- _Document section_
*****

Travel time from Seattle: About 3.5 hours in summer

What’s New:

In March, Winthrop welcomed a new Mexican grill and cantina, Carlos 1800, at the former Winthrop Palace. Owner Carlos J. Perez will host his first Cinco de Mayo festival May 1–5, with Mariachi Estrella de Mexico performing May 5. The French Quail, a women’s boutique that opened in the valley in 2007, is moving this month to a new building on the site of the Last Trading Post in Winthrop.

What To Do:
The Methow Valley Ranger District in Winthrop has information on more than 1,600 miles of hiking trails in the Okanogan National Forest. Get wet while tubing, kayaking or rafting the Class III and IV rapids of the Methow River with River riders. Browse the Methow Valley Farmers’ Market in Twisp on Saturday mornings April through October. Can’t decide between road biking or mountain biking? The Methow makes room to do both, with quiet, scenic roads for the touring set and plenty of wooded trails for the vélo tout-terrain crowd. (Travel light and rent your gear at Methow Cycle and Sport.) Even if you don’t care to leave the comfort of your car, taking the rough but scenic switchback road up to Slate Peak (elevation: 7,000 feet) will allow you to say you drove the highest road in Washington state. Remodeled last December, the funky  MAZAMA STORE is known for its fabulous chocolate emmer espresso cookies. It also makes fresh bread from local flours, and a selection of pastries guaranteed to fuel any ambitious—or sedentary—activity. Sheri's SWEET SHOP in Winthrop has dreamy caramel apples, plus an outdoor ice cream stand. Also in Winthrop, Arrowleaf Bistro offers gourmet dining from a menu that changes almost weekly. Tappi, in Twisp, names its wood-fired pizzas after family members—try the Uncle Felix, featuring fennel sausage from the local butcher. The cookies and the focaccia from the Cinnamon Twisp Bakery shouldn’t be missed.

*****

- _The tasks_
**a.** In the Methow Valley travel text, rewrite the part that opens with the words "In March, Winthrop" and closes with "Post in Winthrop.", swapping "boutique" for "clothing shop".
**b.** Answer these questions from the Methow Valley travel text:
(i) About how long is the summer travel time from Seattle?
(ii) On how many miles of hiking trails does the Methow Valley Ranger District have information?
(iii) What is the elevation of Slate Peak?

- _Supplied material_

*****

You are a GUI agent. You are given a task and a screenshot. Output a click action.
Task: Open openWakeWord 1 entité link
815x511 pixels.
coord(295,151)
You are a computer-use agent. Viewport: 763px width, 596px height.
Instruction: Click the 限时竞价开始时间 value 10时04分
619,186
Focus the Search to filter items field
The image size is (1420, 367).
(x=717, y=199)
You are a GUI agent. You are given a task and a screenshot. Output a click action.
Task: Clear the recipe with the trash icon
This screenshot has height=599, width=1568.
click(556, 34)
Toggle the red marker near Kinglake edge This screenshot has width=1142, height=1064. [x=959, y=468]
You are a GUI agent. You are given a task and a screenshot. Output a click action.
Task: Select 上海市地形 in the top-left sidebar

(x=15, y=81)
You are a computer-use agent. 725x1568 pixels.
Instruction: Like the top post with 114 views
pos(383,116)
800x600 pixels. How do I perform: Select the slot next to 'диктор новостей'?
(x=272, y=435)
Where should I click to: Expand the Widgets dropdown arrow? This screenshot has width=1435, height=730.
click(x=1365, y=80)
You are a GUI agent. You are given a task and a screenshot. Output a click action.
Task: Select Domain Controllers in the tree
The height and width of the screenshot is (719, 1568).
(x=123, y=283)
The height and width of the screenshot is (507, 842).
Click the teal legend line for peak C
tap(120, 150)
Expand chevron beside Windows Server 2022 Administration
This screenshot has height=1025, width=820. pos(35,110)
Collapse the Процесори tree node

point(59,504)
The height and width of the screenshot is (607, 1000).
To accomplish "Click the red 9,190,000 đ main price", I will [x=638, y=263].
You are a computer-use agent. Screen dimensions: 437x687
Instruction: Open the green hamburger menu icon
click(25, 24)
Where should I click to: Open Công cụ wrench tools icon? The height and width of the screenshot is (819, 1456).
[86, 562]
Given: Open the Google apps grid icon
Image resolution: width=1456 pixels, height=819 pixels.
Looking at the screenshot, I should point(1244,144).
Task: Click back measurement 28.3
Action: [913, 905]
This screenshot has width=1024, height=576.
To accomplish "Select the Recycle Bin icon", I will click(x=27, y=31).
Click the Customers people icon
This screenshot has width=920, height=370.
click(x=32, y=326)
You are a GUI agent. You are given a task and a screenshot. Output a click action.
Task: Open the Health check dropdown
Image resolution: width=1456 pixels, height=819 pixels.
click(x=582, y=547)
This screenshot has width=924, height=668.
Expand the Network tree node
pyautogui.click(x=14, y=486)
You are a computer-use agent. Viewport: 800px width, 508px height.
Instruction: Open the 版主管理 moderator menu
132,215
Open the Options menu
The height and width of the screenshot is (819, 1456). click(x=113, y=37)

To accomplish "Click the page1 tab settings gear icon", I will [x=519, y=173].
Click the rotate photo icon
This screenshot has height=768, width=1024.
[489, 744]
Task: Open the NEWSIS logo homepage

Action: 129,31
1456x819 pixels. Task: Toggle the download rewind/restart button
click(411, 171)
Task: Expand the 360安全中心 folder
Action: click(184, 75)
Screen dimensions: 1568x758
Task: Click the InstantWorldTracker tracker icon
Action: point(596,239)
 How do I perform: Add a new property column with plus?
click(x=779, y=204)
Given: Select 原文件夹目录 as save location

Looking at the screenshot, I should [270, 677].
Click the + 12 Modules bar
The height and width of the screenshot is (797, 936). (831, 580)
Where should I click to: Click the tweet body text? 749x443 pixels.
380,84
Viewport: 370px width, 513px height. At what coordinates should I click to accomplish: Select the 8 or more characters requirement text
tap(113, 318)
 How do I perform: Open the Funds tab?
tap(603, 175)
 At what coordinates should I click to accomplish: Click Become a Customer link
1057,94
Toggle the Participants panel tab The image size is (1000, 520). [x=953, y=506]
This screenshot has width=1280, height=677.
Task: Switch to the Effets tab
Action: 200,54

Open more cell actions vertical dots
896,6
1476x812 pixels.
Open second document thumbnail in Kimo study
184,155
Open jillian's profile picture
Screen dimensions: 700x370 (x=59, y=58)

*****

- _Responses to the exercise_
**a.**
In March, Winthrop welcomed a new Mexican grill and cantina, Carlos 1800, at the former Winthrop Palace. Owner Carlos J. Perez will host his first Cinco de Mayo festival May 1–5, with Mariachi Estrella de Mexico performing May 5. The French Quail, a women’s clothing shop that opened in the valley in 2007, is moving this month to a new building on the site of the Last Trading Post in Winthrop.

**b.**
(i) About 3.5 hours.
(ii) More than 1,600 miles.
(iii) 7,000 feet.